Results At the optimal clustering setting, 4 epithelial cell clusters, characterized by differential nuclear size, were detected individually in each HCC tissue (figure. 1). Manual inspection by a pathologist (YZ) confirmed that the tumor epithelial cells demonstrated different nuclear sizes and revealed that the two smaller cell clusters looked relatively more well-differentiated, and ~1% found outside the tumor nest, suggesting potential epithelial to mesenchymal transition (EMT) activity. Whereas the two larger clusters were moderately-differentiated and demonstrated hyperchromatic nuclei and pleomorphism. GO analysis confirmed the upregulation of EMT in the smallest cluster, in both tumor tissues. While epithelial cells in the two normal-adjacent tissues appeared morphologically non-cancerous, the corresponding cell clusters contributed to similar cell fractions as that of the tumor tissues; two smaller clusters contributed to ~70% of the total cells across all tissues (figure. 2). Cell clusters with similar nuclear size shared 30%-65% of the top 20 pathways across tissues, indicating inter-tissue phenotypic consistency. Cells were found near cell-type of its own followed by cell-type of similar size, suggesting preferential cell clustering of similar phenotypes (figure 3).

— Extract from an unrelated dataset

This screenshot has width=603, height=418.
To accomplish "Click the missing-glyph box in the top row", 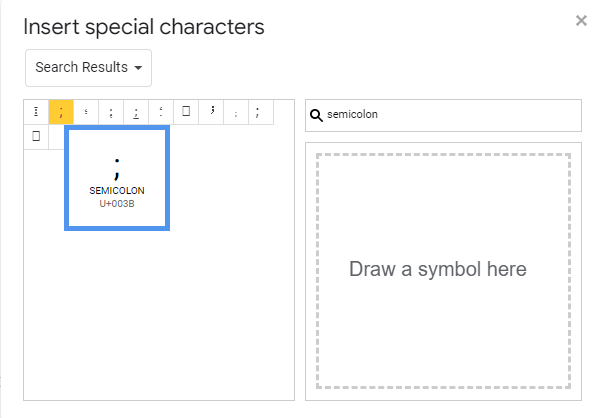I will [x=186, y=112].
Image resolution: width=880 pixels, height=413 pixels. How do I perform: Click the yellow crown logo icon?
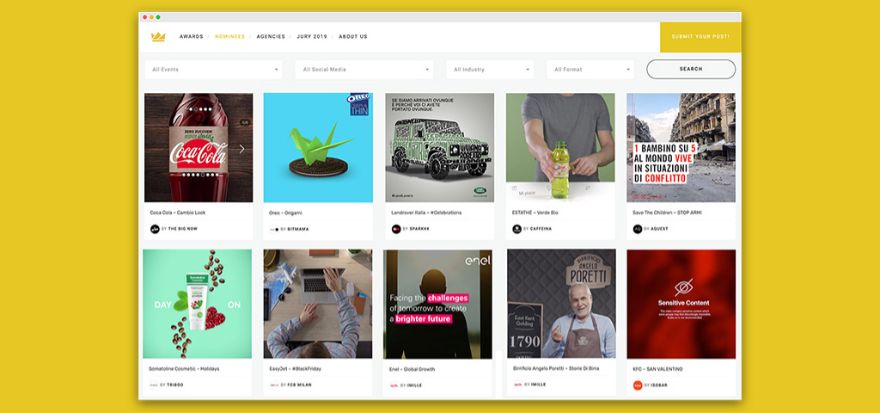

Conclusions Our ML approach revealed four morphologically-transcriptomically distinct tumor cell subsets in the HCC tissues, with the smallest cells appeared EMT-like. We revealed intra-patient tumor cell heterogeneity yet phenotypic consistency across tissue sampling sites. Altogether, our proposed approach would enable more refined tumor cell phenotyping, advancing our understanding of tumor biology.
Acknowledgements I would like to thank NTU Undergraduate Research Experience on Campus (URECA) program for giving me opportunity to work on this project for the past year.
Reference
Nerurkar SN, Goh D, Cheung CCL, Nga PQY, Lim JCT, Yeong JPS. Transcriptional spatial profiling of cancer tissues in the era of immunotherapy: the potential and promise. Cancers. 2020;12:2572.
Ethics Approval This study was approved by the SingHealth Centralized Institutional Review Board (reference numbers: 2018/3045 and 2019/2653).
Consent The patients provided their written informed consent to participate in this study.
Distribution of nuclear areas (micrometer) of the 4 identified epithelial cell clusters in the 4 tissue sections. The 4 clusters are labelled: ‘Smallest cluster’, ‘2nd smallest cluster’, ‘3rd smallest cluster’, and ‘largest cluster’ according to their nucleus size.
Cell abundance distribution of the 4 identified epithelial cell clusters in (A) tumor section 1, (B) tumor section 2, (C) adjacent-normal section 1, and (D) adjacent-normal section 2.
Distribution of the nearest neighbor distance of cells within a cluster to all 4 clusters, respectively in (A) tumor section 1, (B) tumor section 2, (C) adjacent-normal section 1, and (D) adjacent-normal section 2.